The Day Before They Came

"The day before you came" is one of the best ABBA songs and one of the most sinister pop-hits ever written.

This was the last Abba single and on first listen it sounded like the band was leaving the stage with a whisper, not a bang.
It was not really a big hit upon its release as it lacks any sing-along chorus and you have to listen really well to appreciate those insanely well written lyrics.

The funeral-esque tempo, the almost six minutes running time and the stark sound of the whole thing can make you feel quite miserable. I still remember some critic claiming that "The day..." was Abba´s take on a Joy Division song.

Anyway, if you make the effort to get a grip on this moebius-loop of a song, you will be well rewarded.

1982 was still before M-TV and music videos were not a common thing. But Abba were by then the richest people in Sweden and with all the tension between them, they most likely were not too keen to promote the single themselves. Beside, they had always done films and clips for their songs and they were responsible for some of the biggest and most hilarious cliches of the soon-to-bee video-aesthetic.

Check the video and admire how they managed to pack so many "moments" into one tiny video: The woman on the station, fingers touching behind the glass, slow-mo time shifts and on and on.

And then there is the cover by Blancmange, which was actually a bigger chart success (in Britain) when it was released in 1984.

I love the Blancmange version because of the slightly upped tempo and the wonderful tabla playing of Pandit Dinesh.

I always thought that Blancmange managed to stay true to the immensely sad, almost unbearably desperate tone of the song, but adding some slight irony to it.
I mean, how could you possibly sing words like "I need a lot of sleep so I like to be in bed by 10" without being laughed off the stage?!

I have to admit it: When this version came out I was far too occupied with other music and Abba was really not the band whose sleeves I would let lie around to impress my friends. Were it not for the possible irony in Neil Arthur´s voice, the song would have been dismissed.

But was it meant to be ironic? Surely, changing Marilyn French to Barbara Cartland in the lyrics didn´t convince anyone and it certainly didn´t improve the message.

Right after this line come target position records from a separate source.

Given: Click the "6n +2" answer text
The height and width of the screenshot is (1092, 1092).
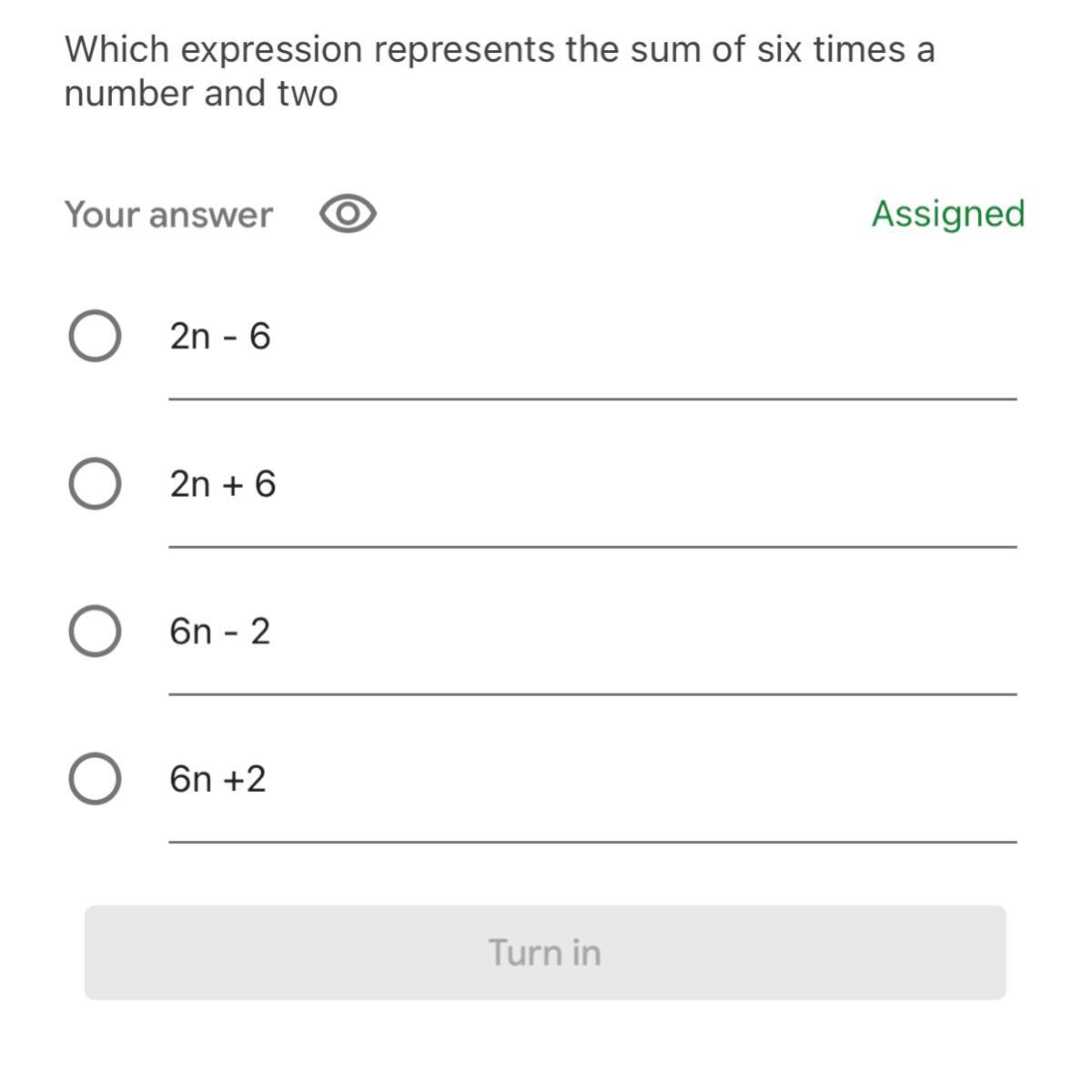Looking at the screenshot, I should [218, 779].
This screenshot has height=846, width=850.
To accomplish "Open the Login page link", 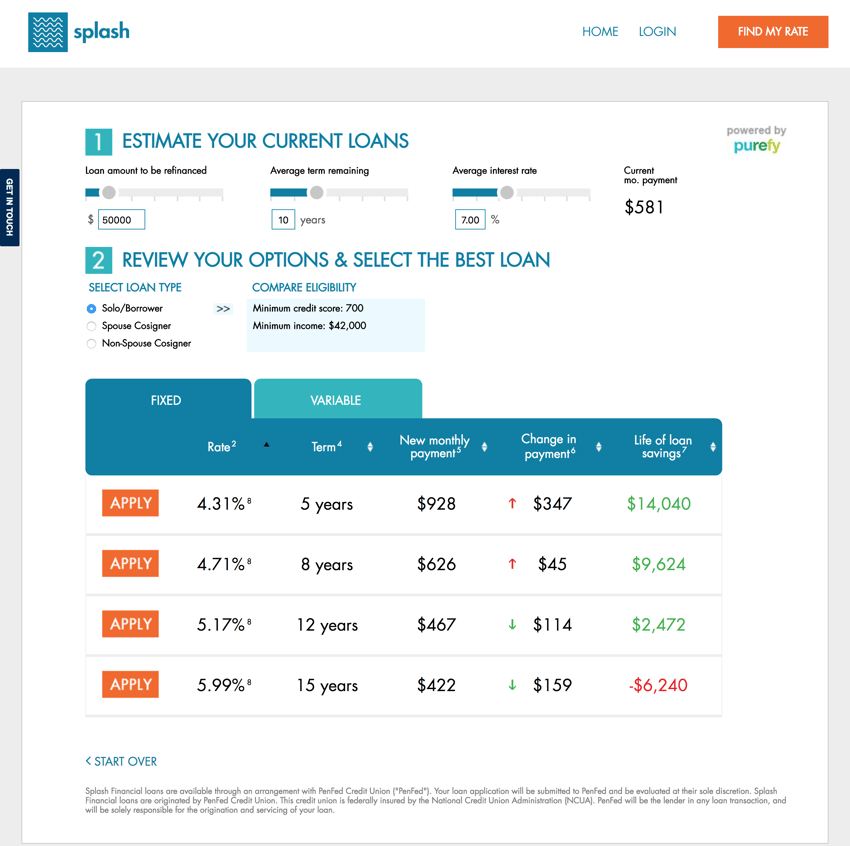I will click(x=657, y=32).
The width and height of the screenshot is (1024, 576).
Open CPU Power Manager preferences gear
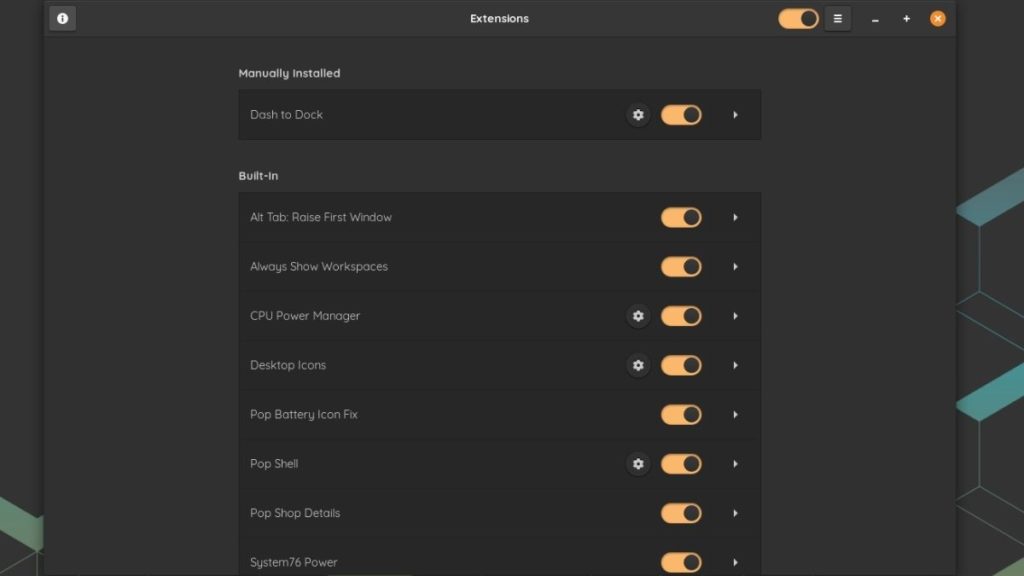[638, 315]
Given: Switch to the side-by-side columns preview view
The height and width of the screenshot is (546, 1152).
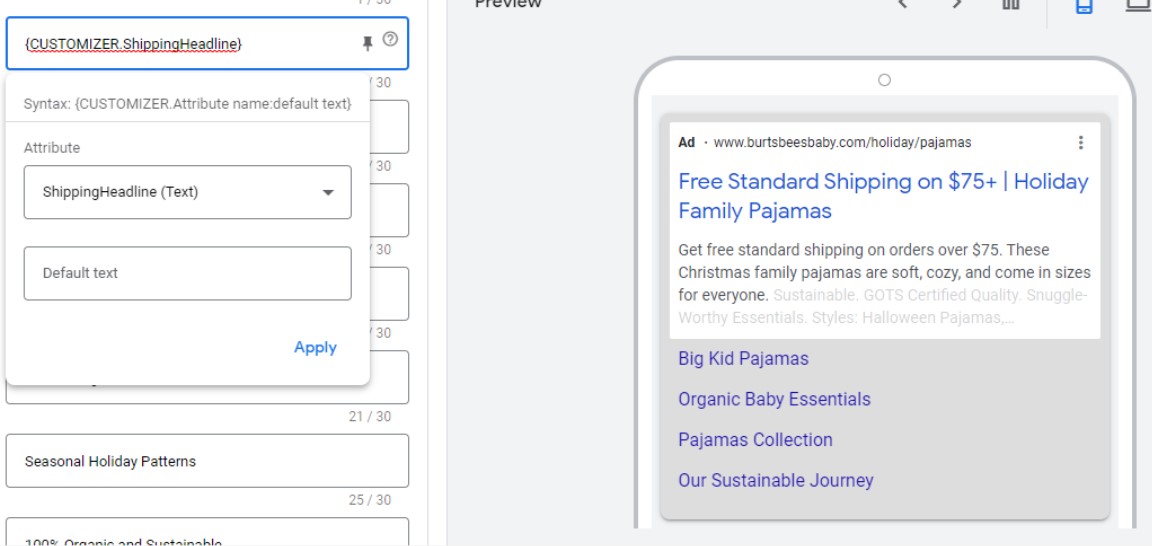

But in the end, even the hardest cynic will melt as the song nears its end.

For me, the best thing about "The day before you came" is the notion that the next day (the day when s/he came) never arrived!

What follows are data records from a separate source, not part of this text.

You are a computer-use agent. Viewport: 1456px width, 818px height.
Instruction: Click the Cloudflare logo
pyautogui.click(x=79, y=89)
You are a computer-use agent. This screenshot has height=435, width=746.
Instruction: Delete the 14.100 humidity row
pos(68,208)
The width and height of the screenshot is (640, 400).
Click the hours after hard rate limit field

The ABBA video hints at this by showing us the guy missing the train, while the Blancmange singer gets more frantic towards the end, as if he sings this song to himself day after day.

It´s just perfect on so many levels as it nails the deep roots of pop music: loneliness, unfulfilled desires and hope.

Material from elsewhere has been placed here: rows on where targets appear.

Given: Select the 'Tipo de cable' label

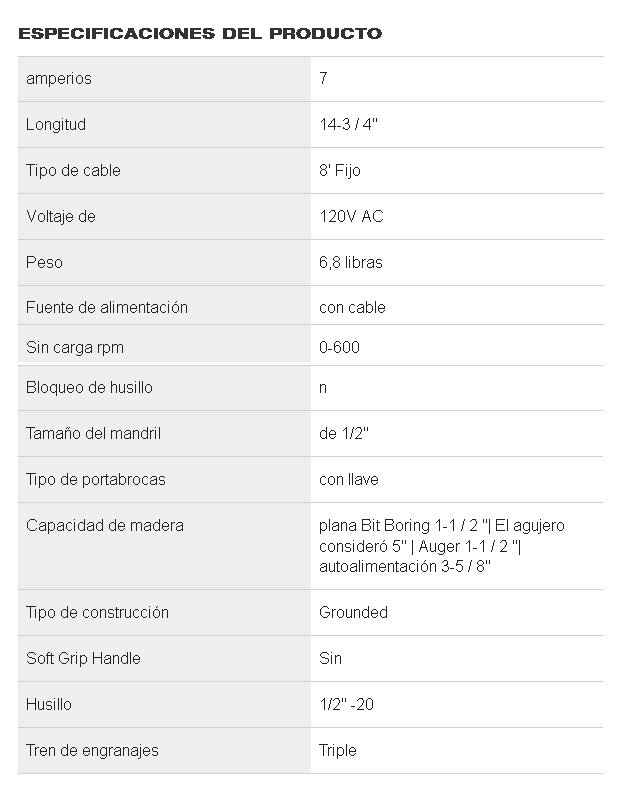Looking at the screenshot, I should click(73, 171).
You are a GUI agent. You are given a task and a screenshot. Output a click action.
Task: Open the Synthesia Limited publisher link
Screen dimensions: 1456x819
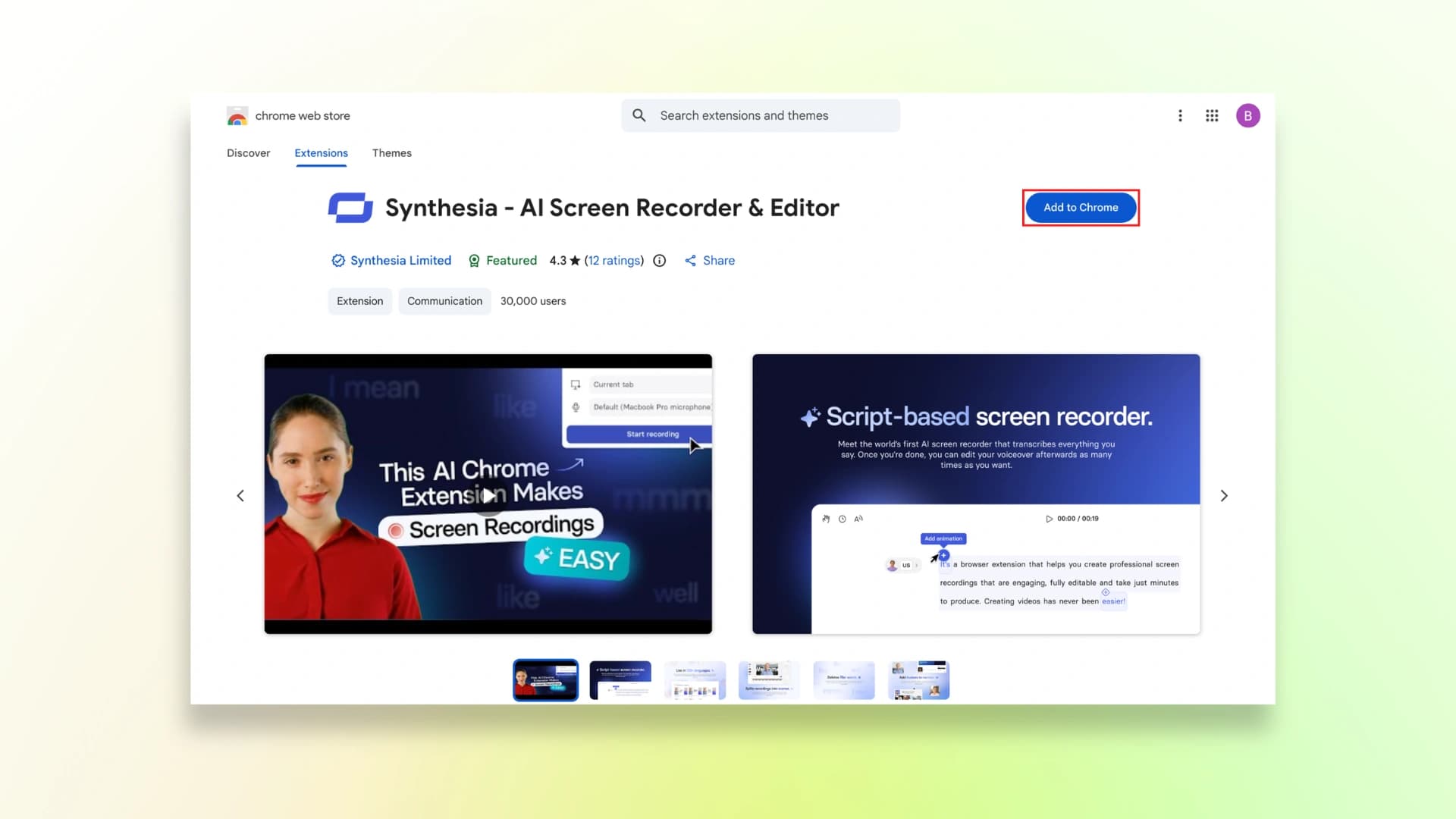click(400, 261)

I am not so sure about the Blancmange video. The effort here is pretty slim and the only "oh, look"-moment comes when short scenes of Agnetha from the Abba-video are cut into the new version.
Now it appears that Neil is the person she was singing about in the first place. A vague and vain but pretty funny idea.

But maybe -and I like this idea better - Neil is just an obsessed fan who fantasizes about Agnetha and dreams about stalking her?
A pop-dream within a pop-dream.

It is a great testament to a pop song when it still has the power to fascinate you after 26 years.